7,N,N-trimethyltryptamine (7,N,N-TMT or 7-TMT), also known as 7-methyl-DMT, is a serotonin receptor modulator and psychedelic drug of the tryptamine family related to dimethyltryptamine (DMT). It was first described by 1978 and was encountered online as a novel designer drug in 2024.

==Use and effects==
7-Methyl-DMT was not included nor mentioned in Alexander Shulgin's book TiHKAL (Tryptamines I Have Known and Loved).

==Pharmacology==
===Pharmacodynamics===
7-TMT acts as an agonist of 5-HT_{2} receptors.

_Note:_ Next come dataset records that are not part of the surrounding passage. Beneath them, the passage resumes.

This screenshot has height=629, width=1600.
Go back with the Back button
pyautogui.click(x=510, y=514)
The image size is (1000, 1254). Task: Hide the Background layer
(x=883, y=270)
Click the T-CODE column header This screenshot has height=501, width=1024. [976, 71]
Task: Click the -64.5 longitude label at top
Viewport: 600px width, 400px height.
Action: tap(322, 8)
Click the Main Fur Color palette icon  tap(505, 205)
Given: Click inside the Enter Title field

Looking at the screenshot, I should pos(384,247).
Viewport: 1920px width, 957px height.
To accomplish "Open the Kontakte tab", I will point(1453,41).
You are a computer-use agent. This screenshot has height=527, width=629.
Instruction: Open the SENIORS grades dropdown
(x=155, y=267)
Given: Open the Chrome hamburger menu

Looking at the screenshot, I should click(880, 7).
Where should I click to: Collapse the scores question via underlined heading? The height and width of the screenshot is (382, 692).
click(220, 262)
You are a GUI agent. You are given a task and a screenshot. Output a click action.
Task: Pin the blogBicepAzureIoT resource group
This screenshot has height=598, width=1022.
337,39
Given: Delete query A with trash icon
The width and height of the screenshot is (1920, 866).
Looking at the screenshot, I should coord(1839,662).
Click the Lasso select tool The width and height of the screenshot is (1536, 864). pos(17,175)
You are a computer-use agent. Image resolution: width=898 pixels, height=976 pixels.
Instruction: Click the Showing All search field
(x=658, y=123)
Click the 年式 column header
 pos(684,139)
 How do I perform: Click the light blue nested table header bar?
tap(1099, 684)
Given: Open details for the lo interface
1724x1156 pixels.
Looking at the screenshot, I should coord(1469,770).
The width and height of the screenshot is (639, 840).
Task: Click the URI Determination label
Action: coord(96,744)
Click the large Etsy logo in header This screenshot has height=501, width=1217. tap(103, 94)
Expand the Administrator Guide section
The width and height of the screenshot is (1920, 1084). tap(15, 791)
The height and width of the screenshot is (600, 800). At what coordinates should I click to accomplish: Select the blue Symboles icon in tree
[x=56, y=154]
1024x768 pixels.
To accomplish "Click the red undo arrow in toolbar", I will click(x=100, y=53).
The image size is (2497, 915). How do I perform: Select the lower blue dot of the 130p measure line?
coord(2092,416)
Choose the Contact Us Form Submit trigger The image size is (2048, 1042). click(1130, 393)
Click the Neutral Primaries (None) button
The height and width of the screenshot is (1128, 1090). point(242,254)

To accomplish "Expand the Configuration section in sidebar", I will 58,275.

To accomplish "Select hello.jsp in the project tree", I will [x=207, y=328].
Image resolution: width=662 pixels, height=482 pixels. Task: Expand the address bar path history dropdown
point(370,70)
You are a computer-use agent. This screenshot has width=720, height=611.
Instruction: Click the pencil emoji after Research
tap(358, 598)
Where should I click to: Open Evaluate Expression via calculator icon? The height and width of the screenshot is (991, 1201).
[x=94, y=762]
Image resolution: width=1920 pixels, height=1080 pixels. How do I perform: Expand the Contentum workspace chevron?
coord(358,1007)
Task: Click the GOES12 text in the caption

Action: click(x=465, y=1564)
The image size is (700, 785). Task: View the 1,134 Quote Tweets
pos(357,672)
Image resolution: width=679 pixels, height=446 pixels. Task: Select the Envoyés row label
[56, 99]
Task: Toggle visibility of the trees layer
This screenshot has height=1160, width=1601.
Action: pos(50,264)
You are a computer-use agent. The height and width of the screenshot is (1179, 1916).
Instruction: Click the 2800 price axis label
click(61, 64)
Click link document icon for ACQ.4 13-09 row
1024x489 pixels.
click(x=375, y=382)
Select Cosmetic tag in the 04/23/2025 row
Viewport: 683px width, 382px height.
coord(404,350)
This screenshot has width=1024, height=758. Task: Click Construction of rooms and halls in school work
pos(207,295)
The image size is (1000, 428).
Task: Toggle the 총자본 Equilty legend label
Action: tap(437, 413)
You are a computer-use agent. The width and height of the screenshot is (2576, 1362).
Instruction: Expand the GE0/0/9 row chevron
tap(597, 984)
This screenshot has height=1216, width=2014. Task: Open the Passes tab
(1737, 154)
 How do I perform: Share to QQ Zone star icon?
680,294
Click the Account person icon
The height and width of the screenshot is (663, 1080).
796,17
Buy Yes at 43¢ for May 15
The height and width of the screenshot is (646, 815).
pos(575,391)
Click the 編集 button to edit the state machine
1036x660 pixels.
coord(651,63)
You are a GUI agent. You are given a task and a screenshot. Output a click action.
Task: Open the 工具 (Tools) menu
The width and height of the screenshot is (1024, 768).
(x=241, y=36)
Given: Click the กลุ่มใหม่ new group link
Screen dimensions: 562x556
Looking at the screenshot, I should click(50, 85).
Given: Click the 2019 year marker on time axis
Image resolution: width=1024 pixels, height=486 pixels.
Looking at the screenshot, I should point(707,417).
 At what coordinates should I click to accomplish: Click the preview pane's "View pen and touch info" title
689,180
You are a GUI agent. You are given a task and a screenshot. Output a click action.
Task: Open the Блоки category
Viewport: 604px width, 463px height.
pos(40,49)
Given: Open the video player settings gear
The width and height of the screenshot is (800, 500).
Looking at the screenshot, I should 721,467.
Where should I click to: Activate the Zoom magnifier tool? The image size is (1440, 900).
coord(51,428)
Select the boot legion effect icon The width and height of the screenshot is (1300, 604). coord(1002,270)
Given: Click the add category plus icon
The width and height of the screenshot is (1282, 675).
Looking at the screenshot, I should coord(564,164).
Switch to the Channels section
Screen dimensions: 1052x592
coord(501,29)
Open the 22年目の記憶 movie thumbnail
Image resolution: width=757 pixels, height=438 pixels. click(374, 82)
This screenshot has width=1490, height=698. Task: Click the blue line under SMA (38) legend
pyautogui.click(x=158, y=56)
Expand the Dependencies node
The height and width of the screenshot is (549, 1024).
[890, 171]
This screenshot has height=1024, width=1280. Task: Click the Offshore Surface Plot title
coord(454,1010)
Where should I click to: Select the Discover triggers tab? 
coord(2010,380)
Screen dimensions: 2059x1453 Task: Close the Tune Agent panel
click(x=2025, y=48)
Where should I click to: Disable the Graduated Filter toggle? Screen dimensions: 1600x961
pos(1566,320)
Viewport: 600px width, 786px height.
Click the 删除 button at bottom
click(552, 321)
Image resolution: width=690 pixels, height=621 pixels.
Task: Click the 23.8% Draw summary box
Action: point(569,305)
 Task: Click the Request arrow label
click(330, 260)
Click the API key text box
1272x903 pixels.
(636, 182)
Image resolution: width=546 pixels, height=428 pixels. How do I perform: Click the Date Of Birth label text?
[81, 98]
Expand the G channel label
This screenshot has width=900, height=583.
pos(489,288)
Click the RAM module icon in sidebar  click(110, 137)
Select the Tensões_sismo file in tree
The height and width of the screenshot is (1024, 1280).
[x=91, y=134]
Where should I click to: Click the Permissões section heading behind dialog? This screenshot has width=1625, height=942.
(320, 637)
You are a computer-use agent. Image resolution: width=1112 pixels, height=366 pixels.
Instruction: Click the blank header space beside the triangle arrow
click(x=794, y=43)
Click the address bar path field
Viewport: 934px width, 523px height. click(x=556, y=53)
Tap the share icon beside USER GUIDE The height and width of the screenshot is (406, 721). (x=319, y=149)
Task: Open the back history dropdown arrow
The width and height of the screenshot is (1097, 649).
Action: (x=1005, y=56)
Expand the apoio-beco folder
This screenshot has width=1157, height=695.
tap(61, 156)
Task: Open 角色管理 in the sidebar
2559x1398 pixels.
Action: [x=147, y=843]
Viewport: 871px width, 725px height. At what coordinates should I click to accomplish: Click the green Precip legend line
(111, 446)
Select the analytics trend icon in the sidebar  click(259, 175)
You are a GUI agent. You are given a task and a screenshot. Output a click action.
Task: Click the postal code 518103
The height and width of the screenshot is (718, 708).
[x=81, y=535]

In animal tests, both 7-TMT and its 5-methoxy derivative 5-MeO-7-TMT produced behavioural responses similar to those of psychedelic drugs such as DMT, but the larger 7-ethyl and 7-bromo derivatives of DMT did not produce psychedelic responses despite having higher 5-HT_{2} receptor affinity in vitro (cf. DOBU, DOAM). 7-TMT also weakly inhibits reuptake of serotonin but with little effect on dopamine or noradrenaline reuptake.

==Chemistry==
===Synthesis===
The chemical synthesis of 7,N,N-TMT has been described.

===Analogues===
Analogues of 7-methyl-DMT include 7-methyltryptamine, dimethyltryptamine (DMT), 5-MeO-7-TMT (5-MeO-7,N,N-TMT), 7-MeO-DMT, 7-hydroxy-DMT, 7-methyl-AET, 7-MeO-DiPT, 7-MeO-MiPT, 7-chloro-AMT, 1-methyl-DMT, 2-methyl-DMT, 4-methyl-DMT, 5-methyl-DMT, and 6-methyl-DMT, among others.

==History==
7,N,N-TMT was first described in the scientific literature by Richard Glennon and colleagues by 1978. It was encountered online as a novel designer drug in 2024.